EXERCISE BRIEF: Return, word for word, the line that contains "福建 (17, 2204)" and every line after it through the end of the records.

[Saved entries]
== Segment start ==

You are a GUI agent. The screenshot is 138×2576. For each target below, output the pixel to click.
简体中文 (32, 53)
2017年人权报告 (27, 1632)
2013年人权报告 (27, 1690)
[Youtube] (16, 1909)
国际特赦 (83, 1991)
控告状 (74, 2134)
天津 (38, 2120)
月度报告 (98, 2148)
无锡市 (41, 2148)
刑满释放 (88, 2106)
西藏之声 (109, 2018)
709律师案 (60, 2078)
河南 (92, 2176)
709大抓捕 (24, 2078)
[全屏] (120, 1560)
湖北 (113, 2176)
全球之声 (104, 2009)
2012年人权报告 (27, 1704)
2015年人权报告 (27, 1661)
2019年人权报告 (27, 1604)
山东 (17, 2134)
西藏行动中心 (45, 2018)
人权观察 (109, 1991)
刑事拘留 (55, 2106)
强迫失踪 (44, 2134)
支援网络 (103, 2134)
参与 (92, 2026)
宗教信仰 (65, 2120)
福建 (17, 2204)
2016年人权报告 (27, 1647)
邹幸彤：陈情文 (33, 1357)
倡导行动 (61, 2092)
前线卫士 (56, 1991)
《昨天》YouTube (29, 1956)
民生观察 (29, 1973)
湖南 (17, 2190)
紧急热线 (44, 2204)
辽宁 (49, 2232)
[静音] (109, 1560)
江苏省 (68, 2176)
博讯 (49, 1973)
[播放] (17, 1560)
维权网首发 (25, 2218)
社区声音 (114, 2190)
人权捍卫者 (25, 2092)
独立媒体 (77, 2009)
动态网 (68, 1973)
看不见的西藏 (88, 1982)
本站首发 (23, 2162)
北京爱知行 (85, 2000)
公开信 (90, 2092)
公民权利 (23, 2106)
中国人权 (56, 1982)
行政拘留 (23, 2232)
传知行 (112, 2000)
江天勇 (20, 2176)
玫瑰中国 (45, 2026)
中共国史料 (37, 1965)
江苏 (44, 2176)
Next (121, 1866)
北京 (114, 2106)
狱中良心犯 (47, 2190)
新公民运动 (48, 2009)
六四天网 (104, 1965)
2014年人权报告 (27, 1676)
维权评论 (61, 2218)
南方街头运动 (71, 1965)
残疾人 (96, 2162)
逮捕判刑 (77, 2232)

== Segment end ==

ANSWER TO THIS TASK:
福建 (17, 2204)
2016年人权报告 (27, 1647)
邹幸彤：陈情文 (33, 1357)
倡导行动 (61, 2092)
前线卫士 (56, 1991)
《昨天》YouTube (29, 1956)
民生观察 (29, 1973)
湖南 (17, 2190)
紧急热线 (44, 2204)
辽宁 (49, 2232)
[静音] (109, 1560)
江苏省 (68, 2176)
博讯 (49, 1973)
[播放] (17, 1560)
维权网首发 (25, 2218)
社区声音 (114, 2190)
人权捍卫者 (25, 2092)
独立媒体 (77, 2009)
动态网 (68, 1973)
看不见的西藏 (88, 1982)
本站首发 (23, 2162)
北京爱知行 (85, 2000)
公开信 (90, 2092)
公民权利 (23, 2106)
中国人权 (56, 1982)
行政拘留 (23, 2232)
传知行 (112, 2000)
江天勇 (20, 2176)
玫瑰中国 (45, 2026)
中共国史料 (37, 1965)
江苏 (44, 2176)
Next (121, 1866)
北京 (114, 2106)
狱中良心犯 (47, 2190)
新公民运动 (48, 2009)
六四天网 (104, 1965)
2014年人权报告 (27, 1676)
维权评论 (61, 2218)
南方街头运动 (71, 1965)
残疾人 (96, 2162)
逮捕判刑 (77, 2232)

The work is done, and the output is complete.